The merge operation in lakeFS is similar to Git. It incorporates changes from a merge source (a commit/reference) into a merge destination (a branch).

How does it work?

lakeFS first finds the merge base: the nearest common ancestor of the two commits. It can now perform a three-way merge, by examining the presence and identity of files in each commit. In the table below, "A", "B" and "C" are possible file contents, "X" is a missing file, and "conflict" (which only appears as a result) is a merge failure.
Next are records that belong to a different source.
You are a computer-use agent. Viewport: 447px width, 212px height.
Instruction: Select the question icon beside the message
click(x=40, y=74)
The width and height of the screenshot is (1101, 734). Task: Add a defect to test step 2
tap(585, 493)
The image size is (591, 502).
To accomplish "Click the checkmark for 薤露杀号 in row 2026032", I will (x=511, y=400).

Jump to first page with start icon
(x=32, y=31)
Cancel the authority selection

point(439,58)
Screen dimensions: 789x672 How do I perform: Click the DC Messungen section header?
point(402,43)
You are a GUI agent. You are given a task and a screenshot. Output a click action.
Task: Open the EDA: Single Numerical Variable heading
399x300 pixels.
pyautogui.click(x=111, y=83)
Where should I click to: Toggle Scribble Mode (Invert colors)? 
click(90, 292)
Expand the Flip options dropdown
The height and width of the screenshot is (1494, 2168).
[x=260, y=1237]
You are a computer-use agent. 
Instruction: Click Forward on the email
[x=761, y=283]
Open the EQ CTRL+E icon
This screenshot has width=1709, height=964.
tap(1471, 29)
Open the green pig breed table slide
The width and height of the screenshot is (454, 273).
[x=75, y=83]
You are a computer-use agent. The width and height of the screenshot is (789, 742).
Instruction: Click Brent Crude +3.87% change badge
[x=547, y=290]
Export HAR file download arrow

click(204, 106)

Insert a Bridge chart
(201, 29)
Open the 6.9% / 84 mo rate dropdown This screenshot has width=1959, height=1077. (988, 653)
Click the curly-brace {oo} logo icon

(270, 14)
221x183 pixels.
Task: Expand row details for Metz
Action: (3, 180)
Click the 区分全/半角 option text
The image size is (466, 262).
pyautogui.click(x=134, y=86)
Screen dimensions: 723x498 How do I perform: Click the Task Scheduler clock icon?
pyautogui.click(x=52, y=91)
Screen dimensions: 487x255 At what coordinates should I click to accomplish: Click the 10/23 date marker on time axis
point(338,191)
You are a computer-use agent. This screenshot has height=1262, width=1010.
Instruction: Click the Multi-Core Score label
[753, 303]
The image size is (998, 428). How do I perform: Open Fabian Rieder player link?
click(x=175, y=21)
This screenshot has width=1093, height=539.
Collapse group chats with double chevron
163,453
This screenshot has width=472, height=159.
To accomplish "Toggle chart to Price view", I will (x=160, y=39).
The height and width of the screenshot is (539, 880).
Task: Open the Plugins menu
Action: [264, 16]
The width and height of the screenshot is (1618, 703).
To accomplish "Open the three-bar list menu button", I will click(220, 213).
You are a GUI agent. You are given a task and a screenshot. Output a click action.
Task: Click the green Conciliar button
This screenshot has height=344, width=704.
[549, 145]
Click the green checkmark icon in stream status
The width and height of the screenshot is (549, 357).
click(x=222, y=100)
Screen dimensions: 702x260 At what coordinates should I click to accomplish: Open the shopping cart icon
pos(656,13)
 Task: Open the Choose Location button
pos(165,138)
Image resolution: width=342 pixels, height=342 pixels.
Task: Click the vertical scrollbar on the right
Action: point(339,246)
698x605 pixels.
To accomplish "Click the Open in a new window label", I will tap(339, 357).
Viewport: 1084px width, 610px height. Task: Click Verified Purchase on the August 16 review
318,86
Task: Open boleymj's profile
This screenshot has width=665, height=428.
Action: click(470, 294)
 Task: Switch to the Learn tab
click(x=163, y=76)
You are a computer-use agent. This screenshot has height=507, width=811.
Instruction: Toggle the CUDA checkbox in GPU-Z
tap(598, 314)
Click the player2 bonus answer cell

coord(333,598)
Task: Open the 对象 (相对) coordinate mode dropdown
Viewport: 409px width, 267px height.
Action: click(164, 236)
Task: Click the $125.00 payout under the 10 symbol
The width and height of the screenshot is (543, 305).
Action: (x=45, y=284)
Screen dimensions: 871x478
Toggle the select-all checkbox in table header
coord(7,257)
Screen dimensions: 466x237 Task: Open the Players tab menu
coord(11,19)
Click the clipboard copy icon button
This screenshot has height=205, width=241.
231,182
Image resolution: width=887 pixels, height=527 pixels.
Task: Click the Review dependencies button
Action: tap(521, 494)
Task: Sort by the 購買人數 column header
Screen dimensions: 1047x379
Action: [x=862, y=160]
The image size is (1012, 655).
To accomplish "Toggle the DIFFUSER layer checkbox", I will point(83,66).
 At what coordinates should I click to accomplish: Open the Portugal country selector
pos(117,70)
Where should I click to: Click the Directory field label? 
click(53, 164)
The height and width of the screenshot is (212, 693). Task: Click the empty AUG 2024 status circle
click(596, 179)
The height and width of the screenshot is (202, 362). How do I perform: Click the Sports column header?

In base In source In destination Result Comment
A A A A Unchanged file
A B B B Files changed on both sides in same way
A B C conflict Files changed on both sides differently
A A B B File changed only on one branch
A B A B File changed only on one branch
A X X X Files deleted on both sides
A B X conflict File changed on one side, deleted on the other
A X B conflict File changed on one side, deleted on the other
A A X X File deleted on one side
A X A X File deleted on one side

Merge Strategies

The API and lakectl allow passing an optional strategy flag with the following values:

source-wins

In case of a conflict, merge will pick the source objects.

Example

lakectl merge lakefs://example-repo/validated-data lakefs://example-repo/production --strategy source-wins

When a merge conflict arises, the conflicting objects in the validated-data branch will be chosen to end up in production.

dest-wins

In case of a conflict, merge will pick the destination objects.

Example

lakectl merge lakefs://example-repo/validated-data lakefs://example-repo/production --strategy dest-wins

When a merge conflict arises, the conflicting objects in the production branch will be chosen to end up in validated-data. The production branch will not be affected by object changes from validated-data conflicting objects.

The strategy will affect all conflicting objects in the merge if it is set. Currently it is not possible to treat conflicts individually.

As a format-agnostic system, lakeFS currently merges by complete files. Format-specific and other user-defined merge strategies for handling conflicts are on the roadmap.

Async Merge (Enterprise)

Info

This feature is available with lakeFS Enterprise. Start a free trial.

lakeFS Enterprise supports asynchronous merge operations for improved scalability.

Overview

In lakeFS Enterprise, merge operations execute asynchronously:

  1. The API returns immediately with a task ID
  2. The merge executes in the background
  3. Clients poll for completion status
  4. On success, the status response includes the merge commit information (same as a synchronous merge response)
  5. On failure, the status response includes the error with its status code (same as a synchronous merge error)

Client Support

Async merge is supported by:

  • lakectl - Uses async merge automatically when connected to lakeFS Enterprise
  • lakeFS UI - Uses async merge automatically
  • Python (lakefs-sdk) - Supports async operations via the API. Support in the high-level Python SDK will be added soon.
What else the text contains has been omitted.